● Input
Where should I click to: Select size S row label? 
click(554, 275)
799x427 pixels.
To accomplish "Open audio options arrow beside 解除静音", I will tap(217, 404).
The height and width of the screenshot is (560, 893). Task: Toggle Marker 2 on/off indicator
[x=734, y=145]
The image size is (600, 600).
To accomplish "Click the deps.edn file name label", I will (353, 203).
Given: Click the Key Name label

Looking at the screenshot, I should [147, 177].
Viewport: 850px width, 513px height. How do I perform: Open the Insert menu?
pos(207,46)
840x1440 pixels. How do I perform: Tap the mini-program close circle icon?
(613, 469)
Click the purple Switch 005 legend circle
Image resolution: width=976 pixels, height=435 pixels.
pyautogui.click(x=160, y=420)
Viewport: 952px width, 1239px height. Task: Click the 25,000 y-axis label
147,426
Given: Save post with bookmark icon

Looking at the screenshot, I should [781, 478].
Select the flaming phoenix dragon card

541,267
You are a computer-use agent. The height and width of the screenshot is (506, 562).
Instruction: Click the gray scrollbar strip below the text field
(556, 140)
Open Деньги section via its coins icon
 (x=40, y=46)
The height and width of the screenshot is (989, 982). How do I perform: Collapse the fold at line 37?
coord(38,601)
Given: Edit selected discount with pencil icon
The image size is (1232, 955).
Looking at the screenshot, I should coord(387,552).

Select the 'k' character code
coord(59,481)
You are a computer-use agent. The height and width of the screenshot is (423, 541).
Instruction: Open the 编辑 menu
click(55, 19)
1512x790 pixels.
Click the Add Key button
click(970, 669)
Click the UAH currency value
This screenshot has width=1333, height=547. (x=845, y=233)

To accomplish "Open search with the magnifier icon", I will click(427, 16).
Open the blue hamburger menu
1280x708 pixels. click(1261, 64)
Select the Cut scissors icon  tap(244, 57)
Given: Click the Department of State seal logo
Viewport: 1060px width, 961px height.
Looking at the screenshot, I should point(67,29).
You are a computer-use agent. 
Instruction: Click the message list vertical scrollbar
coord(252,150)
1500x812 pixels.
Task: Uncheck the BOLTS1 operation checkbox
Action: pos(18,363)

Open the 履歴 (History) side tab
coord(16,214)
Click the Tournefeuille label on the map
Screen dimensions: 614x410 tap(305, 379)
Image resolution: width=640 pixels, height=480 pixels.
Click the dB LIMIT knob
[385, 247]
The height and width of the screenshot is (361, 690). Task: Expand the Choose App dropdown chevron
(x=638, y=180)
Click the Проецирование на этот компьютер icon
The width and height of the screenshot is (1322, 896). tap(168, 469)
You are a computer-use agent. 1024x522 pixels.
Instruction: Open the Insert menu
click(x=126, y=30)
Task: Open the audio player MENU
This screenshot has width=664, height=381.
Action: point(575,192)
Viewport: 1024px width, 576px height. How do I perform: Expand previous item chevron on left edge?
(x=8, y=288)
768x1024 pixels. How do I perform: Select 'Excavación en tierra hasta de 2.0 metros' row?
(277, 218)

● Exercise details
All that belongs in your answer is the stretch of entries above from the line with "Click the UAH currency value" through the line with "Select the Cut", printed exactly.

● Finished exercise
Click the UAH currency value
This screenshot has width=1333, height=547. (x=845, y=233)

To accomplish "Open search with the magnifier icon", I will click(427, 16).
Open the blue hamburger menu
1280x708 pixels. click(1261, 64)
Select the Cut scissors icon  tap(244, 57)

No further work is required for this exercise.